═══ Records for this task

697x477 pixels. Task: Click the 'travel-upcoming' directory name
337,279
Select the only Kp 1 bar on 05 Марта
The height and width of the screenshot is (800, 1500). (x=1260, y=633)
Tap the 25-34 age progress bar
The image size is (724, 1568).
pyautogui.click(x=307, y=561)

══════

** Action item **
With no line skipped, copy the entries exactly as written.

** Output below **
697x477 pixels. Task: Click the 'travel-upcoming' directory name
337,279
Select the only Kp 1 bar on 05 Марта
The height and width of the screenshot is (800, 1500). (x=1260, y=633)
Tap the 25-34 age progress bar
The image size is (724, 1568).
pyautogui.click(x=307, y=561)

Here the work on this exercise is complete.